--- START OF EXTRACT TO READ ---
3. The writ petition was contested by the respondents and they filed their reply and pointed out that in view of various circulars of the Ministry of Railways, the appellants have been paying the service charges to the Jal Sansthan and in that connection it was pointed out that other Central Government Offices situated in Allahabad i.e. Telephone Department; Post Offices; Accountant General Office;

Central Excise Department; Income Tax Offices were all making regular payment of service charge and sewerage charge to the Jal Sansthan, Allahabad. It was also pointed out that earlier the demand of service charges was being paid by the Railway Administration to the Allahabad Nagar Mahapalika but with the establishment of Allahabad Jal Sansthan under the U.P. Water Supply and Sewerage Act, 1975 (herein after to be referred to as the Act) the aforesaid charges were being levied and realized by the Allahabad Jal Sansthan.

4. On the basis of these pleadings the question that came up before the Division Bench of the High Court was whether such demand raised by Allahabad Jal Sansthan for the services rendered by it to the Railway colonies was sustainable or not. The short question was whether Article 285 of the Constitution of India will exempt the Railway Administration from paying the water and sewerage charges under the Act of 1975. In this connection, reference was specially made to two decisions of this Court i.e. Union of India v. Purna Municipal Council & Ors. [(1992) 1SCC 100] & Union of India & Anr. V. Ranchi Municipal Corporation, Ranchi & Ors. [(1996) 7 SCC 542].

There is no dispute that the bulk of water is supplied by the Jal Sansthan for maintenance of the railway platforms as well as railway colonies and the Jal Sansthan is catering to the need of maintaining the sewerage system not only at the railway stations but in the adjoining areas and also the residential quarters, offices, godowns, shades are being maintained by the Union of India through the Railways. The contention of the appellants in the writ petition was that in view of the aforesaid two decisions of this Court the question is no more res integra and the Jal Sansthan cannot charge for the supply of water and maintenance of sewerage system. In this connection, Section 184 of the Railways Act, 1989 was also referred to which lays down that the railway administration shall not be liable to pay any tax in aid of the funds of any authority unless the Central Government by notification declares the railway administration to be liable to pay the tax specified in such notification. In this connection, Clause (I) of Article 289 of the Constitution was also pressed into service. But the High Court did not dwell on this aspect in absence of the material placed in support thereof and did not permit to raise this plea.

5. As against this, it was contended on behalf of the respondents that the writ petitioner- appellants herein were paying its predecessors the amount for water and sewerage charges and there was no reason why they should discontinue the payment for the same.
--- END OF EXTRACT TO READ ---
> _WRITTEN EXERCISE 1_
Update the listing from the line that has "Viewport: 985px width, 805px" through the line that has "click(139, 55)", replacing "accomplish" with "achieve" and leaving everything else unchanged. Return only those lines.
--- START OF DATA PROVIDED ---
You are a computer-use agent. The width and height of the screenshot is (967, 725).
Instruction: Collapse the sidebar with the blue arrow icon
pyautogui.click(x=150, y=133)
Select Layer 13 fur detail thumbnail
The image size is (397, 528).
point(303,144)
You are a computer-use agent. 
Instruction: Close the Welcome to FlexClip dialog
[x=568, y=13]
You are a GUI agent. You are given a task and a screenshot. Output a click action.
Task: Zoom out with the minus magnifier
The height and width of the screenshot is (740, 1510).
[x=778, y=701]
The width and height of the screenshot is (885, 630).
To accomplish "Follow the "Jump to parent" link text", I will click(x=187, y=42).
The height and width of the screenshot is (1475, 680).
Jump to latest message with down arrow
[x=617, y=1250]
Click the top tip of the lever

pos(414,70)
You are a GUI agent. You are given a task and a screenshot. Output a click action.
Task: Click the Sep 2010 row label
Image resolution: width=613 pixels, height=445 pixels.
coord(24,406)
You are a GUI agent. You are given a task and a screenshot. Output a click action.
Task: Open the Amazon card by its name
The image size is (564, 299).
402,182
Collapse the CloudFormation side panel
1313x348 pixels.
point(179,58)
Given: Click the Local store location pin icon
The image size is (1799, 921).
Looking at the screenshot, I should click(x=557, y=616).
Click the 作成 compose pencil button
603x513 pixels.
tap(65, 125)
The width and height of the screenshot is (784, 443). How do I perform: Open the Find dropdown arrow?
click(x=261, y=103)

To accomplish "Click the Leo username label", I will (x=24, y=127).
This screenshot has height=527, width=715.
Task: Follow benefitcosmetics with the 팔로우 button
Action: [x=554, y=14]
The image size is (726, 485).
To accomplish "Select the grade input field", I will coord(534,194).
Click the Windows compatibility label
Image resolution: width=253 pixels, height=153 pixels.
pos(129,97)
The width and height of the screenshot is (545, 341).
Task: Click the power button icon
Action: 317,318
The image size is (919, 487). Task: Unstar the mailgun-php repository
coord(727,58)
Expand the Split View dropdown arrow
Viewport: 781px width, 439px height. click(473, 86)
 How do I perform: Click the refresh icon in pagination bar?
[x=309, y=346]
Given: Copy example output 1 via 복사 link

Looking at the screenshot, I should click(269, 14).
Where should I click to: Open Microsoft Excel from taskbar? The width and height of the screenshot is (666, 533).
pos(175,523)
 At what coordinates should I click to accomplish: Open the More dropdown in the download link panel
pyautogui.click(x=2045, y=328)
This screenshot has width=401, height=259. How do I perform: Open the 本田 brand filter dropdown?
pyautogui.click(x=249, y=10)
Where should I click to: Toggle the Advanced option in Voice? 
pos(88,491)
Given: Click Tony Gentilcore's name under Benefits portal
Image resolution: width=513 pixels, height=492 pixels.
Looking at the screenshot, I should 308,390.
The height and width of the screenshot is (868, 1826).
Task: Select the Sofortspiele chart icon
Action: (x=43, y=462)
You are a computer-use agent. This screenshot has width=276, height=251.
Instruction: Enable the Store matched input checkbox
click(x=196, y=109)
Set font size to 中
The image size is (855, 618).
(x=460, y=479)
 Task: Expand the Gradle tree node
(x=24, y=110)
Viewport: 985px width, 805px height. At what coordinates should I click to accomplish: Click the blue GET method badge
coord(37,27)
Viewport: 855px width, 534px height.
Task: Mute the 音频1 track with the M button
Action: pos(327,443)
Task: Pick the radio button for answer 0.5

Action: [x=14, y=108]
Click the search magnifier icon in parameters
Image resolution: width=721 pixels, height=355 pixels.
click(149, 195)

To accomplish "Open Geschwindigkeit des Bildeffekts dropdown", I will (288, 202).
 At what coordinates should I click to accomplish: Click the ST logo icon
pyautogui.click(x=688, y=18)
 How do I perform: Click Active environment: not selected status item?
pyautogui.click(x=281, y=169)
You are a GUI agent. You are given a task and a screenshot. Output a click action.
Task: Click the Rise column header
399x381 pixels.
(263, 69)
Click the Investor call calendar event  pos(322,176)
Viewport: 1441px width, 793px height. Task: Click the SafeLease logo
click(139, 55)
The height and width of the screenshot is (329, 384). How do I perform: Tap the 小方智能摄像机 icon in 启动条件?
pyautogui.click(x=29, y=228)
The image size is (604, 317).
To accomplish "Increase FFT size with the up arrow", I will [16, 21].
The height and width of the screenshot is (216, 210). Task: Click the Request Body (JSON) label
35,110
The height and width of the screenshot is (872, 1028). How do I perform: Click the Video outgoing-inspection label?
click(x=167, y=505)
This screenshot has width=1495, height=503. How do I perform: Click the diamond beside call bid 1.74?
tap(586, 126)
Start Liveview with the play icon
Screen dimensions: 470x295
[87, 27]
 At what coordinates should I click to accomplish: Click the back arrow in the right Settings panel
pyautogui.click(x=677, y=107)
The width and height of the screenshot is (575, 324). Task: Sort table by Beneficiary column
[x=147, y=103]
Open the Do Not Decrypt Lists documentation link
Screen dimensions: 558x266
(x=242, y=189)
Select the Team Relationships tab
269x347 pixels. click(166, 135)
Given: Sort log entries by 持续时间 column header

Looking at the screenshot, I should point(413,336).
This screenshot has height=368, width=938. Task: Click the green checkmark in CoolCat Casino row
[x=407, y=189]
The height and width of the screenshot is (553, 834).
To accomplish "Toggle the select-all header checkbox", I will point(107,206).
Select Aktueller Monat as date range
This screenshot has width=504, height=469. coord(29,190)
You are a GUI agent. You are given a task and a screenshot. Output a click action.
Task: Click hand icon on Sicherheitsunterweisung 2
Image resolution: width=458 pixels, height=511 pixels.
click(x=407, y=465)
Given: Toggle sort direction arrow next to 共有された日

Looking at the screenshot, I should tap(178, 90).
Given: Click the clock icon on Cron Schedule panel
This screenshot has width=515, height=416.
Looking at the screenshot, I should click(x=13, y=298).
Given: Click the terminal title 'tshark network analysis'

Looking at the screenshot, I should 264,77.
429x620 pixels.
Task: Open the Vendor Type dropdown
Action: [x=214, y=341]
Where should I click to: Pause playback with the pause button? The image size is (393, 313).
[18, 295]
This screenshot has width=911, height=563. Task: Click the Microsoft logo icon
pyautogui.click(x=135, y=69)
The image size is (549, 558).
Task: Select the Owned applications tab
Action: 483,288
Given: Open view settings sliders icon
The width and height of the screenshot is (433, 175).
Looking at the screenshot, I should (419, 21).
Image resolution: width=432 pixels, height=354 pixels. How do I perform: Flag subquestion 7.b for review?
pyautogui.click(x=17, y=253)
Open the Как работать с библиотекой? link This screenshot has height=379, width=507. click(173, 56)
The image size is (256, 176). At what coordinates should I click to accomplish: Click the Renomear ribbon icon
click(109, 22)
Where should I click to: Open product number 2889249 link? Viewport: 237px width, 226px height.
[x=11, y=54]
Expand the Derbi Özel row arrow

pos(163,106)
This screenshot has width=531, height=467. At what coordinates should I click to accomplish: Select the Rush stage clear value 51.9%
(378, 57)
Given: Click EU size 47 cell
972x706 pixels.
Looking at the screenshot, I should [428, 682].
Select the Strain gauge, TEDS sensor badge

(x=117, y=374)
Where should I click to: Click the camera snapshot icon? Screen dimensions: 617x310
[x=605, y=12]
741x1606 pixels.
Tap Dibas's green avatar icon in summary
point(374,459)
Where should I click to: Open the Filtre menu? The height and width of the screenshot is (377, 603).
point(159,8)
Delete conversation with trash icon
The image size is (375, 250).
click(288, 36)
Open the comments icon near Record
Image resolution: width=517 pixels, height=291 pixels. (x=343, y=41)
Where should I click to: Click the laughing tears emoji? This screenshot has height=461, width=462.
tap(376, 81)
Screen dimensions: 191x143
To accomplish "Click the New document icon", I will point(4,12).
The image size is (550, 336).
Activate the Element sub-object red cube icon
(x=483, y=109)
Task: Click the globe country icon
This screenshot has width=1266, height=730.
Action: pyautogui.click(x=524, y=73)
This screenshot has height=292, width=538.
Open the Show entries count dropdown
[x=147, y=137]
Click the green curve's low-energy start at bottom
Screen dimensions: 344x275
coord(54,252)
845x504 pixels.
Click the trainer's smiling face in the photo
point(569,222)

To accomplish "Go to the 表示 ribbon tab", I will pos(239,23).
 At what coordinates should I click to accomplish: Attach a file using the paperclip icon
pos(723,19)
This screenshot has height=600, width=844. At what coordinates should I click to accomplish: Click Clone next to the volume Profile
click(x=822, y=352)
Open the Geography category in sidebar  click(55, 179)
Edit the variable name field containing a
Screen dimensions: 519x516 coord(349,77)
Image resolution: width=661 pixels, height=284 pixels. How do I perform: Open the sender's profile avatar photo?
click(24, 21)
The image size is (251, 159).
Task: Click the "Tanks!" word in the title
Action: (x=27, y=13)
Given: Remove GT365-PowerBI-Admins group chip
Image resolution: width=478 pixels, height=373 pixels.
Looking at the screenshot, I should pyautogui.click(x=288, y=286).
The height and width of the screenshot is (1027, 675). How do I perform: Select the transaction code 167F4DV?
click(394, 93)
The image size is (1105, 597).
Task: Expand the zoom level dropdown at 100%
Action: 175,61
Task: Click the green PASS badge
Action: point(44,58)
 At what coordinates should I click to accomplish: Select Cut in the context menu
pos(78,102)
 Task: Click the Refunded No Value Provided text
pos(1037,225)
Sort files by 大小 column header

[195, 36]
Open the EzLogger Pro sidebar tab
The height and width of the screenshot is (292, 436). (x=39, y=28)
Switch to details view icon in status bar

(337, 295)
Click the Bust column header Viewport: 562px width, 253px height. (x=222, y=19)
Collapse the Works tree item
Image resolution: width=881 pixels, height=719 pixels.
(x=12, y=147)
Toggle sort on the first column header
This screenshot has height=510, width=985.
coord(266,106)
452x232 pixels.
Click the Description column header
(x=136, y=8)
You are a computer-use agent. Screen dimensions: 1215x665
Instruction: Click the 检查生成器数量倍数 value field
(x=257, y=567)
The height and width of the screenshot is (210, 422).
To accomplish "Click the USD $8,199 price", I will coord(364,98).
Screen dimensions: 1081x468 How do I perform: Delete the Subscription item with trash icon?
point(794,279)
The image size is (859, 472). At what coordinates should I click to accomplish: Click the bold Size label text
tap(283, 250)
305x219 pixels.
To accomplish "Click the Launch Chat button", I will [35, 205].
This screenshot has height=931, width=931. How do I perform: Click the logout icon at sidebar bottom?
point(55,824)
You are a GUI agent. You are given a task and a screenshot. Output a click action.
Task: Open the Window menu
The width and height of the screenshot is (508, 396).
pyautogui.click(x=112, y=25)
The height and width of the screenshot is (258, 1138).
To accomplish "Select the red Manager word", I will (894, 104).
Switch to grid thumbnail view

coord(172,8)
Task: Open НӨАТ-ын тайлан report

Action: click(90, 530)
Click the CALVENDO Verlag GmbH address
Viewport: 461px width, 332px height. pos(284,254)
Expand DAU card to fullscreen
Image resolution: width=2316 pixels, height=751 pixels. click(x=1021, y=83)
--- END OF DATA PROVIDED ---
> _WRITTEN EXERCISE 2_
In the judgment extract, which section of the Railways Act, 1989 was cited on the railway administration's liability to pay tax?

> _FULL SOLUTION 1_
Viewport: 985px width, 805px height. At what coordinates should I click to achieve: Click the blue GET method badge
coord(37,27)
Viewport: 855px width, 534px height.
Task: Mute the 音频1 track with the M button
Action: pos(327,443)
Task: Pick the radio button for answer 0.5

Action: [x=14, y=108]
Click the search magnifier icon in parameters
Image resolution: width=721 pixels, height=355 pixels.
click(149, 195)

To achieve "Open Geschwindigkeit des Bildeffekts dropdown", I will (288, 202).
 At what coordinates should I click to achieve: Click the ST logo icon
pyautogui.click(x=688, y=18)
 How do I perform: Click Active environment: not selected status item?
pyautogui.click(x=281, y=169)
You are a GUI agent. You are given a task and a screenshot. Output a click action.
Task: Click the Rise column header
399x381 pixels.
(263, 69)
Click the Investor call calendar event  pos(322,176)
Viewport: 1441px width, 793px height. Task: Click the SafeLease logo
click(139, 55)

> _FULL SOLUTION 2_
Section 184